Eu tentei me matar algumas vezes. Nada parece funcionar. Eu pensei que talvez eu pudesse morrer de fome, mas quanto mais eu fui sem comida e água, mais eu senti um poder estranho e feroz em meus membros. Os pulsos cortados se fecham enquanto eu corto. Eu me deixo ser atropelado por carros apenas para me levantar e ir embora depois. Eu tirei minhas próprias mãos, apenas para vê-las crescerem vorazmente.

O unicórnio não pode ser removido sem a ajuda de um médico e nenhum médico parece disposto a removê-lo. Eu tentei encontrá-los. Quando fui educadamente rejeitada, de novo e de novo, comecei a ver algo similar em seus olhos. Um medo. Não dito, mas consistente. Logo, foi nos olhos de outras pessoas também, aquelas que eu conhecia e aquelas que eu não conhecia. Todos nós percebemos que não havia como voltar atrás. Nós sacrificamos nossa mortalidade para acabar com o que pensamos ser nosso pior destino possível: a morte.
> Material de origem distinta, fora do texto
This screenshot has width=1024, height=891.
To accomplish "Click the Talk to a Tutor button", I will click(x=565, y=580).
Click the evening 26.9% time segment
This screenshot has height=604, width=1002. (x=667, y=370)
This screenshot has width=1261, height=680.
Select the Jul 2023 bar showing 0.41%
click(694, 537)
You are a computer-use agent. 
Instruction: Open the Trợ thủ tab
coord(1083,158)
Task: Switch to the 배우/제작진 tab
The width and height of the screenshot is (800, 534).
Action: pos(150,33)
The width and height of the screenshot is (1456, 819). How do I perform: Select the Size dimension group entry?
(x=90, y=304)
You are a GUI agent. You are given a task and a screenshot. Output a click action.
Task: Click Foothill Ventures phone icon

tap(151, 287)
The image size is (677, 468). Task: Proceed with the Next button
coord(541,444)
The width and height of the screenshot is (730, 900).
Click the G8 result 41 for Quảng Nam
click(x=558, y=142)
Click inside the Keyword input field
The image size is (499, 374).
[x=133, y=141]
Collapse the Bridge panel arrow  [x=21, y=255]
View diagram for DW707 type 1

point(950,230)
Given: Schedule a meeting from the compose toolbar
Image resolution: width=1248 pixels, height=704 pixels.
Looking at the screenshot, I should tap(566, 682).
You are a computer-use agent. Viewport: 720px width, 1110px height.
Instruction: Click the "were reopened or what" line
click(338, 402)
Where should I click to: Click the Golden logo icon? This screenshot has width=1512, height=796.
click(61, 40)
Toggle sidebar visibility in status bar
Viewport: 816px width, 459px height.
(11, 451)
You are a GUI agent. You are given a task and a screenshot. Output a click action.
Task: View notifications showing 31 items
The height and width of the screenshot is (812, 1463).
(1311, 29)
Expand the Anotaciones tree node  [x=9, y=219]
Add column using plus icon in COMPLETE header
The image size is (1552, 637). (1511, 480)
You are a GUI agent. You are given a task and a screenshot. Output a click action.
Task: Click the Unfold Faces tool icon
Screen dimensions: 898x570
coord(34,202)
Agora eu sei que há coisas muito piores no mundo.

Alguns dias eu acho que é o unicórnio que nos levou a loucura - algum componente secreto que puxa os núcleos podres das almas das pessoas para a superfície. Mas então eu lembro como nos comportamos para conseguir um em primeiro lugar. Eu quero culpar algum mistério dentro daquele minúsculo chip, que às vezes imagino sentir, zumbindo profundamente dentro do meu cérebro. A verdade é muito mais difícil de aceitar: tudo o que ele fez foi convidar a aparecer algo que já existia o tempo todo.

Eu estou chegando no meu 150º ano, e agora eu sei que é algo que nunca fomos destinados a ver. Eu nunca pensei que houvesse qualquer beleza em nossas pequenas vidas curtas, até que eu de bom grado dei as minhas. Eu faria qualquer coisa para recuperá-lo. Às vezes, quando os gritos do lado de fora morrem por algumas horas e as pessoas têm mancado para continuar suas batalhas em outro lugar, penso em minha mãe. Ela matou meu pai para ter esse poder, mas se tivesse a chance, eu faria o mesmo para que fosse tirado?

Eu acho que poderia, e isso me assusta mais do que tudo.

Eu vou me matar na cabeça hoje à noite. É uma aposta, mas estourar o chip é a única maneira de imaginar que posso morrer. Eu anseio por tocar algo vasto que eu possa sentir esperando por mim, uma fera que passa através dos séculos a cada respiração. É assim que sei que vivi muito tempo.

Eu desliguei a segurança. O aço está frio na minha língua enquanto o unicórnio aparece em minha mente, seu presente miserável alojado dentro de mim. Meu ódio disso se acumula no meu peito como uma tempestade.

Eu sinto um perigoso lampejo de esperança.